- Selected excerpt:

Tuesday, October 13, 2015

Having the wrong discussion...

Before and now during the much heralded Synod on the Family, I have heard and continue to hear a great hullabaloo about whether or not to allow communion for divorcees who remarry without first having their previous marriages annulled.  I find this fixation odd because I think it represents misplaced focus, reeking of hypocrisy.

At the risk of expressing myself in an inefficient manner, allow me to share some recent inter-personal exchanges with you.

Last week I was in Africa for a large diocesan event.  Consequently I found myself in the company of many African priests.  Our conversations often turned to the Synod.  While in the company of four African priests I mentioned that some American media outlets reported that the African bishops were trying to block certain discussions.  One of the four replied that he thought he knew which topics African bishops would try to block and then proceeded to speculate they were LGBT issues and communion for "'separated' and remarried Catholics...because there is no such thing as 'divorce' in the eyes of God."

We had a spirited dialogue following his comment that went something like this:

Me: Why are you focusing on lay Catholics rather than the priests who break the same commandment?

Him: (deer in headlights look....)

Me: I've seen statistics that about 50% of Catholic priests are sexually active.  There are 4 priests here now.  Statistically speaking, that means 2 of you are probably sexually active.  According to moral theology, you two break the same commandment as divorced and remarried people.  However, not only do you get to receive communion, you get to consecrate the hosts!

Him: But such priests do this in secret!!!!

Me: Which is more reprehensible!  Secrecy gave us the abuse scandal, didn't it?  Besides, it's not a secret.  People tend to know.

Him: (a more frightened deer in headlights look...)

Me:  Tell me truthfully, do you know multiple priests who are currently sexually active?

Him: (stunned look)

Me: So, you'd be lying if you told me "no" wouldn't you?  And, thus, it's not a secret is it?

Him: (chuckling in a very sheepish rather than shepherd-ish way) Welllllllll......

Me: Well nothing.  They're sexually active... they break the same commandment as divorcees.  Commandment number 6 covers all sex-related sins.  Same commandment.  Same sin.  But nobody is talking about refusing communion to all these sexually active priests.

Him: But married people take a vow; their marriage is a sacrament - a sacramental promise.  Or don't you consider marriage sacramental?  Do you just want to dismiss it as something trivial?

Me: (With look of disbelief at his seeming disconnect from his own priestly sacramental situation...) And......wasn't your ordination a sacrament?  Didn't your sacramental promises include celibacy with implied chastity?  Or don't you consider your ordination as a sacrament?  Was it just something trivial?  By the way, you know what my bishop calls sexually active priests?  He says they have "celibacy lapses"...  Lapses!  Like it's as insignificant as forgetting to take out the trash.  Maybe that's all divorced and remarried people are having too..."lapses."

Him: But....

Me: But, don't you think we should hold church leaders to a higher standard than the laity?

Him: Ummmmm.....

Me:  Isn't this a special category of hypocrisy where the clerics fuss and sputter about the splinter in others' eyes rather than worrying about the big, huge, honking log in their own eyes?

- Record list:

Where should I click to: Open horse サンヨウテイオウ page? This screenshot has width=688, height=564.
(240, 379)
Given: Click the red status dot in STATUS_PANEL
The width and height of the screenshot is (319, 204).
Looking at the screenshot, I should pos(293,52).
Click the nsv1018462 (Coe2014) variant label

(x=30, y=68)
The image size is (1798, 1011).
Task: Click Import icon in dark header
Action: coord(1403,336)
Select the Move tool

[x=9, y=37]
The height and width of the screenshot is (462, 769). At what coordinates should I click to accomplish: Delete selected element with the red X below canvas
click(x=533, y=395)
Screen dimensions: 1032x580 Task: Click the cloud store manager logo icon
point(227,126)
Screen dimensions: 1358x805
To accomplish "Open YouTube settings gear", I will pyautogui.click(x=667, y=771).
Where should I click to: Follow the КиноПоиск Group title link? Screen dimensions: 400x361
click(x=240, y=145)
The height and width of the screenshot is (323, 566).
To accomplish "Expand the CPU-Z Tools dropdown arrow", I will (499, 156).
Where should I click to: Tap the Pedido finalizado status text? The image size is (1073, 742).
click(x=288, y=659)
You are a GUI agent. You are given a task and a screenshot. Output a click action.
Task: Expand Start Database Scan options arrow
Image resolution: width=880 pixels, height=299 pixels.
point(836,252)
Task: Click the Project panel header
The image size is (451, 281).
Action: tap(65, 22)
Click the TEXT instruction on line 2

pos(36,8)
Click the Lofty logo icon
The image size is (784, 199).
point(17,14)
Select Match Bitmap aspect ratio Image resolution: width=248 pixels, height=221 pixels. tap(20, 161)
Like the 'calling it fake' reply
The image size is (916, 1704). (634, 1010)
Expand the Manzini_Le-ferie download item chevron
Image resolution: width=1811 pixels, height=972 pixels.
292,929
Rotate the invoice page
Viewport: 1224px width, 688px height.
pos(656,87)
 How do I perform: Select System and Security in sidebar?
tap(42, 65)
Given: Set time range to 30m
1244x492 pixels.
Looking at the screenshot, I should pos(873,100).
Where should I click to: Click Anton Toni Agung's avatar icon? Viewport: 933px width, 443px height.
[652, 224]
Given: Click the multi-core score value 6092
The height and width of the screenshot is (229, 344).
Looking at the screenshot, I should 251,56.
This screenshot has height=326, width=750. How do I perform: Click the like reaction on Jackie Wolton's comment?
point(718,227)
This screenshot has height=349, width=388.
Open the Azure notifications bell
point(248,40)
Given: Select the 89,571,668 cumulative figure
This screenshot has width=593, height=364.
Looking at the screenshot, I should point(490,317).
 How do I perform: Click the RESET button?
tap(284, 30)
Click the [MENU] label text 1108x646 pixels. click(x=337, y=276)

- Tasks to perform:
• A. Rewrite the listing from the line with "This screenshot has height=326, width=750." through the end of the listing, changing "Azure" to "Outlook" and leaving everything else as it is.
• B. Pick up the post about the Synod on the Family right after its last sentence and keep writing it.
The post about the Synod on the Family and the listing have no connection to each other.

- Answers to each task:
• A.
This screenshot has height=326, width=750. How do I perform: Click the like reaction on Jackie Wolton's comment?
point(718,227)
This screenshot has height=349, width=388.
Open the Outlook notifications bell
point(248,40)
Given: Select the 89,571,668 cumulative figure
This screenshot has width=593, height=364.
Looking at the screenshot, I should point(490,317).
 How do I perform: Click the RESET button?
tap(284, 30)
Click the [MENU] label text 1108x646 pixels. click(x=337, y=276)

• B.
Him:  Ummmmmmmmmm......

Me:  Yes, "um."  We will be attending a diocesan Mass this weekend and there will be at least 100 clergy present; so likely 50 of them will be sexually active, breaking their sacramental promises, violating the 6th commandment.  But they will all get to receive communion without question and even con-celebrate consecrating the hosts.

Him:  But should the church not have any laws or rules?

Me: Well, I think we should stop using communion as a doggie treat to reward good behavior and instead use it as a balm to heal the wounded.  Did or did not Jesus give communion to Judas?

Him: Um, yeah he did.

Me: I'm o.k. with laws but I think they should hold leaders to higher standards.  So, how about this law?  No communion for sexually active priests. And definitely no consecrating the Eucharist for them.

Him: But....but.....but

Me:  Why not?  Same commandment; same infraction; you guys should be up for at least the same consequences...  If you were credible leaders, you'd want more severe punishments for yourselves than for the laity.

Different priest:  But, I'm a man 24x7 and I have the feelings of a man all day every day.  I have needs and urges.

Me: (Thinking to myself, "Methinks before me is one of those sexually active priests...")  And divorced laypeople do not have these same needs and urges?  And did you or did you not get ordained with full awareness of the celibate state and its....

Same different priest: (finishing my sentence and sounding a bit dejected that the light-bulb in his brain turned on) Its implied chastity...

Me: Bingo!

I continue to be amazed at grown men whose reasoning powers yield logic akin to when my kids were little and they thought I could not see them if they covered their eyes with a blanket.  I tell such priests as I would tell my kids, "I seeeeeee you..."

But I am utterly disgusted that the hierarchy continues to reward people who operate in secrecy, delusionally thinking no one sees their shortcomings...while punishing people who live their lives honestly in the open.  You are not credible guardians of truth if you cannot tell it or live it.

So, my dear church hierarchy, I don't want to hear any more about trying to justify withholding communion from divorced and remarried Catholics until after sexually active clergy are wholesale banned from receiving and consecrating the Eucharist.  Plain and simple: until you are willing to treat sexually active clergy the same as divorced and remarried laypeople, this is a non-issue.  Communion for everyone!  Full stop.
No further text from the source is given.